Key research themes
1. How does integration of Distributed Generation (DG) and Renewable Energy Sources (RES) impact protection coordination and fault detection in modern distribution networks?
This research theme explores the disruptions and challenges that distributed and renewable energy resources introduce to traditional power system protection schemes, which were originally designed for radial, unidirectional networks. Key issues include bidirectional fault current flows, altered fault levels, loss of relay coordination, and false tripping. Understanding and mitigating these impacts is critical to maintain protection reliability and system stability as DG and RES penetration increases.
2. What are the emerging protection challenges and technological responses in distribution and microgrid systems due to inverter-based resources and power electronics?
This theme focuses on the unique challenges posed by inverter-interfaced DGs and power electronic dominated microgrids, such as reduced fault current contribution, altered short-circuit characteristics, and fast transient dynamics distinct from traditional synchronous generators. It covers how these changes complicate fault detection, relay settings, and stability assessments. Research evaluates novel detection algorithms, adaptive protection frameworks, and digital communication integration to overcome these challenges and maintain grid reliability.
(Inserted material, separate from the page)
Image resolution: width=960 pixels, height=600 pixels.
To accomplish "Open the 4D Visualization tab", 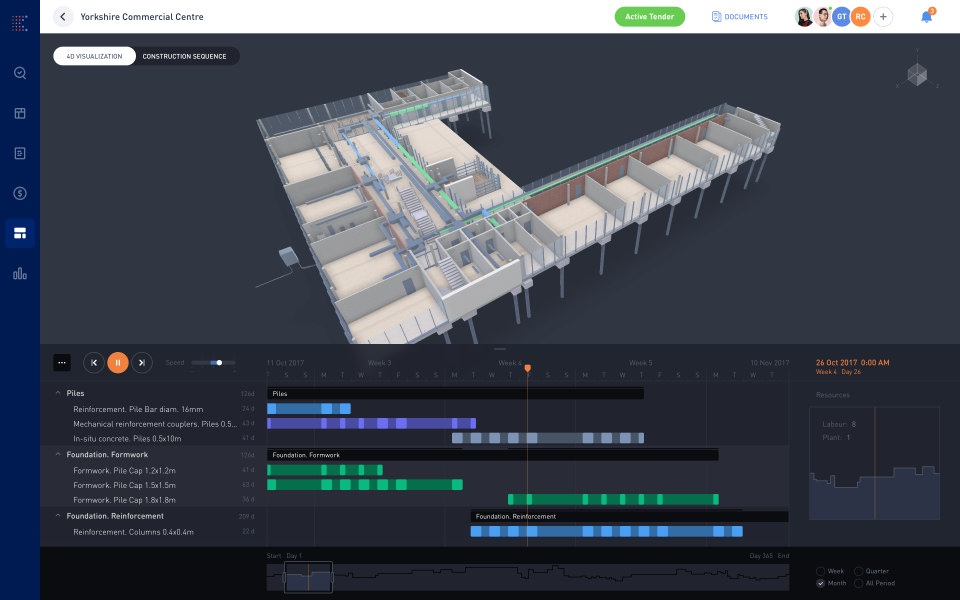I will [94, 56].
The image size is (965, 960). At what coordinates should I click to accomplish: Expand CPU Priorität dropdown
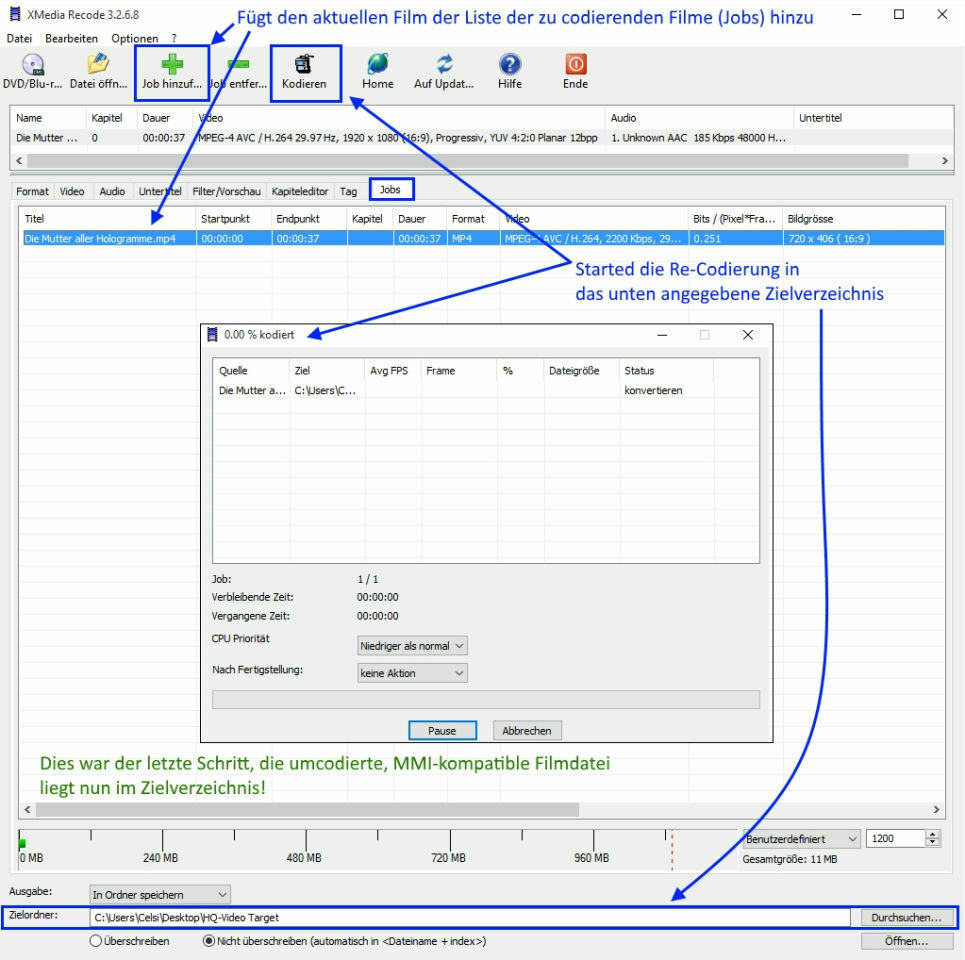click(x=412, y=646)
3. How can advanced computational intelligence techniques enhance fault detection, transient stability assessment, and protection coordination in power systems?
With increased grid complexity, integration of renewables, and the need for rapid, adaptive decision-making, advanced data-driven and machine learning methods are being explored to improve protection and stability assessments. This theme investigates the deployment of artificial neural networks, support vector machines, and other AI algorithms that leverage synchrophasor data and real-time measurements to detect faults, classify fault types, and assess transient stability, recognizing the trade-offs between computational complexity and accuracy.